Yeah, the questions and answers can be arbitrary, doesn't have to be X and ¬X.

I'm not completely sure whether Scott's method would work given how we're defining the meaning of questions, especially in the middle of the debate. The idea is to define the question by how a snapshot of the questioner taken when they wrote the question would answer questions about what they meant. So in this case, if you asked the questioner 'is your question equivalent to 'should I eat potatoes tonight?'', they wouldn't know. On the other hand, you could ask them ' if I think you should eat potatoes tonight, is your question equivalent to 'should I eat potatoes tonight?''. This would work as long as you were referring only to what one debater believed you should eat tonight, I think.

I feel fairly ok about this as a way to define the meaning of questions written by debaters within the debate. I'm less sure about how to define the top-level question. It seems like there's only really one question, which is 'what should I do?', and it's going to have to be defined by how the human asker clarifies their meaning. I'm not sure whether the meaning of the question should be allowed to include things the questioner doesn't know at the time of asking.

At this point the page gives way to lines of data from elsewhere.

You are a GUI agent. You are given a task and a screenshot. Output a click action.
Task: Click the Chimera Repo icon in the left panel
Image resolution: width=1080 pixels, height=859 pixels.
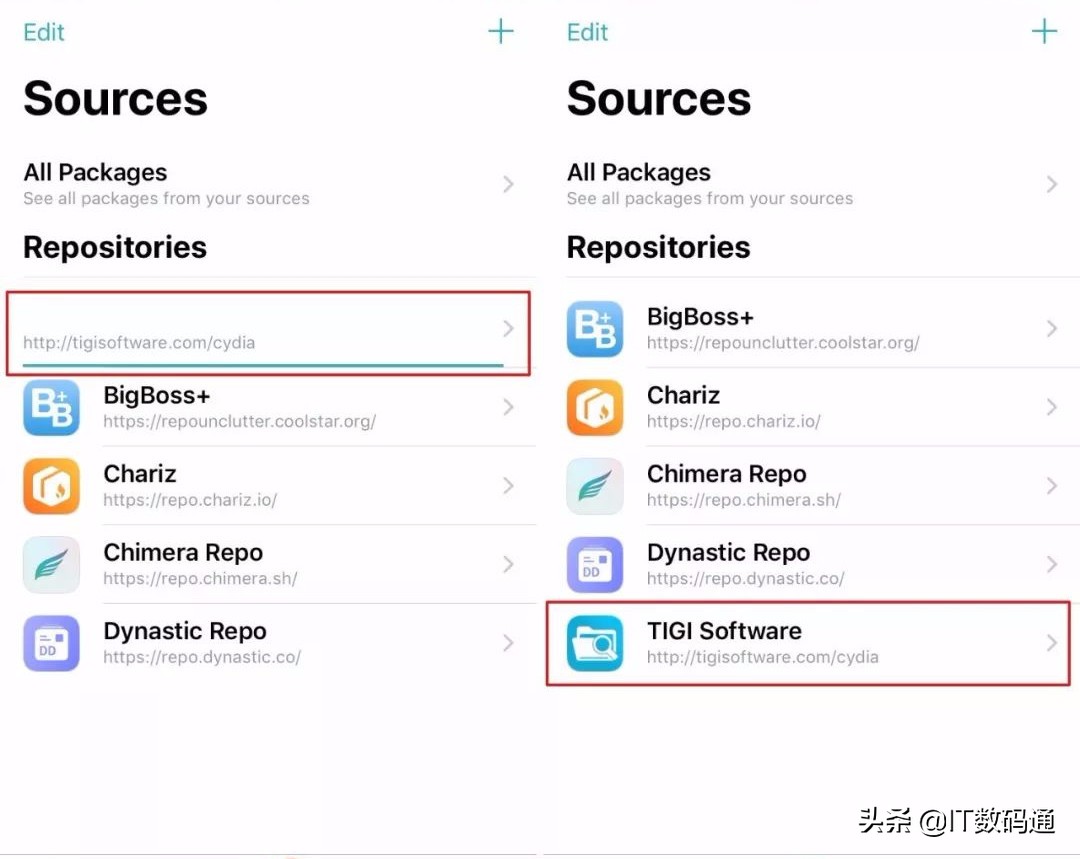(51, 565)
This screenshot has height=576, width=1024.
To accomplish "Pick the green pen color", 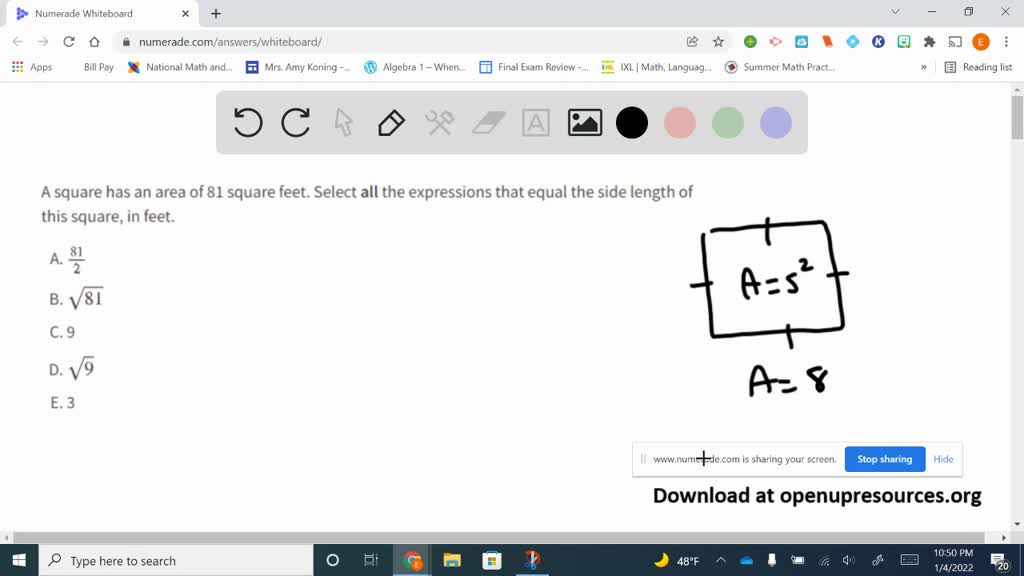I will [728, 123].
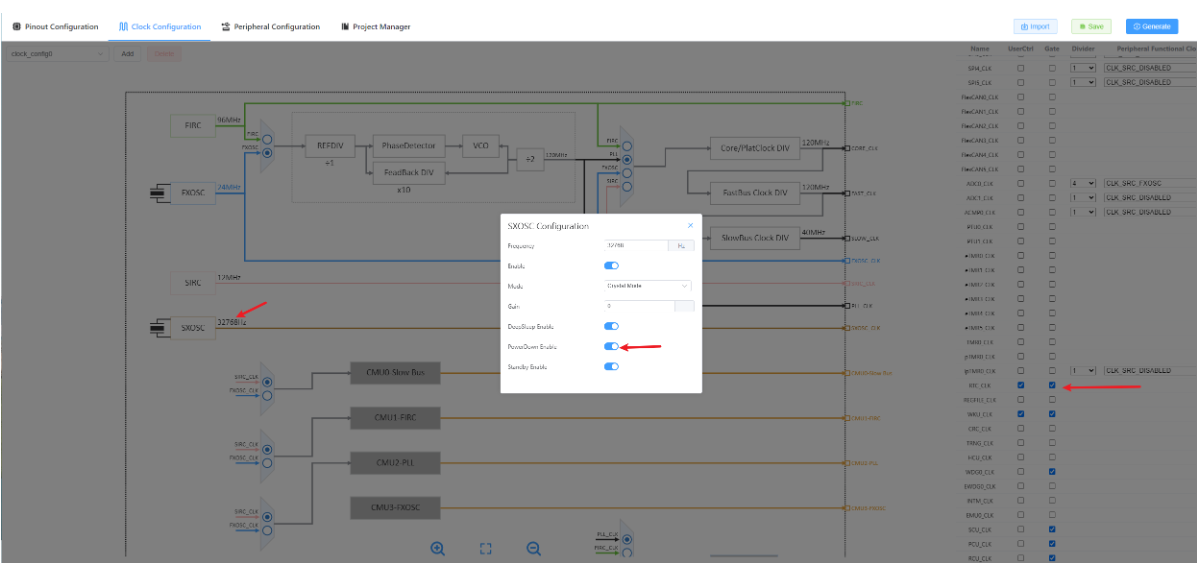Click the Core/PlatClock DIV block
This screenshot has width=1197, height=563.
[755, 148]
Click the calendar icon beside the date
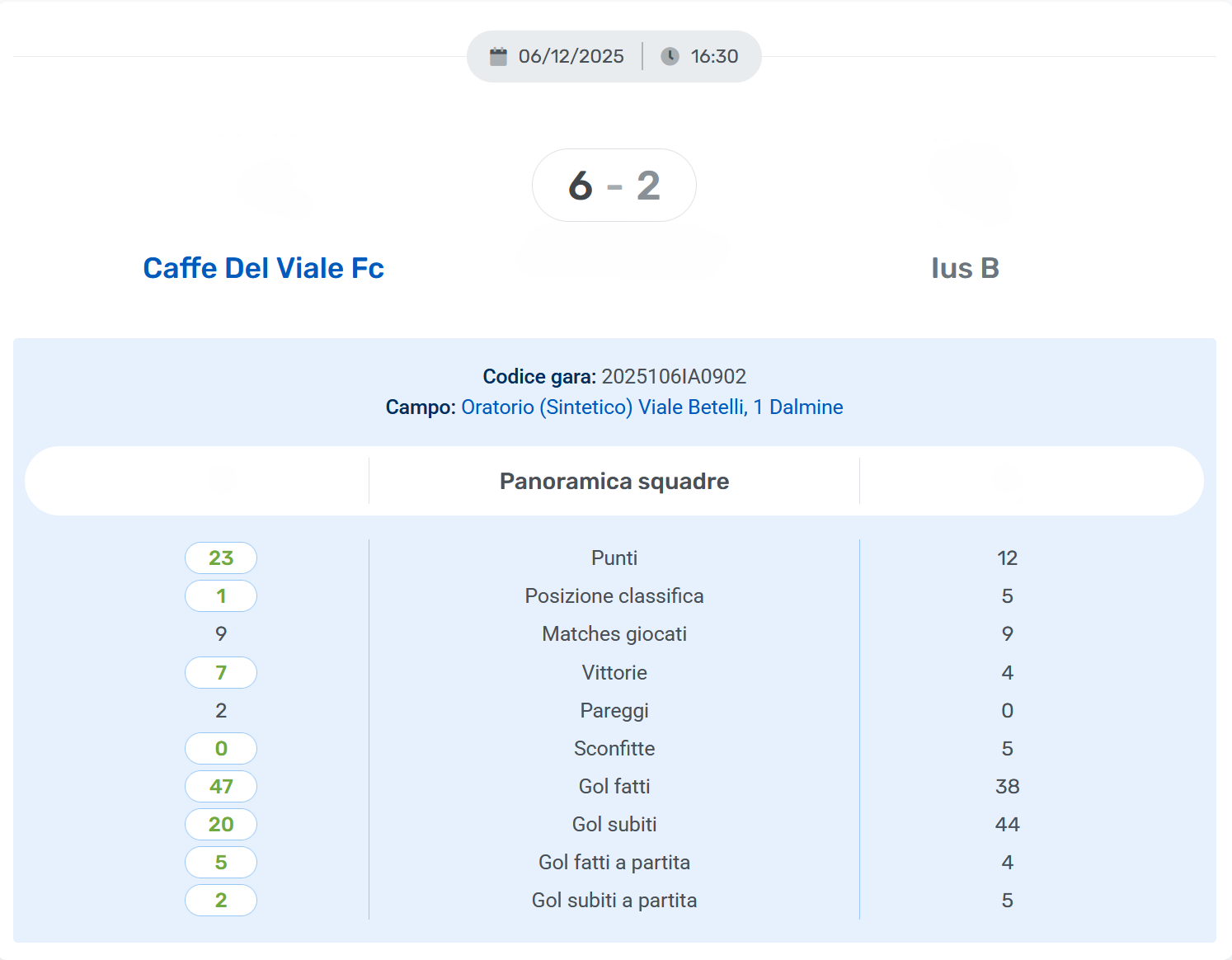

Comment by Beth Barnes (beth-barnes) on Competition: Amplify Rohin’s Prediction on AGI researchers & Safety Concerns · 2020-07-23T03:34:05.605Z · LW · GW

Yeah I also thought this might just be true already, for similar reasons

Comment by Beth Barnes (beth-barnes) on $1000 bounty for OpenAI to show whether GPT3 was "deliberately" pretending to be stupider than it is · 2020-07-21T20:22:45.926Z · LW · GW

Of course GPT-3 isn't aligned, its objective is to output the most likely next word, ie imitate text on the internet. It seems pretty certain that if you give it a prompt that tells it it should be imitating some part of the internet where someone says something dumb, it will say something dumb, and if you give it a prompt that tells it it's imitating something where someone says something smart, it will "try" to say something smart. This question seems weird to me, Am I missing something?

Comment by Beth Barnes (beth-barnes) on Tessellating Hills: a toy model for demons in imperfect search · 2020-03-12T06:03:07.969Z · LW · GW

I have the same confusion

Comment by Beth Barnes (beth-barnes) on Using vector fields to visualise preferences and make them consistent · 2020-03-05T06:48:29.335Z · LW · GW

You might find this paper interesting. It does a similar decomposition with the dynamics of differentiable games (where the 'preferences' for how to change your strategy may not be the gradient of any function)

"The key result is to decompose the second-order dynamics into two components. The first is related to potential games, which reduce to gradient descent on an implicit function; the second relates to Hamiltonian games, a new class of games that obey a conservation law, akin to conservation laws in classical mechanical systems."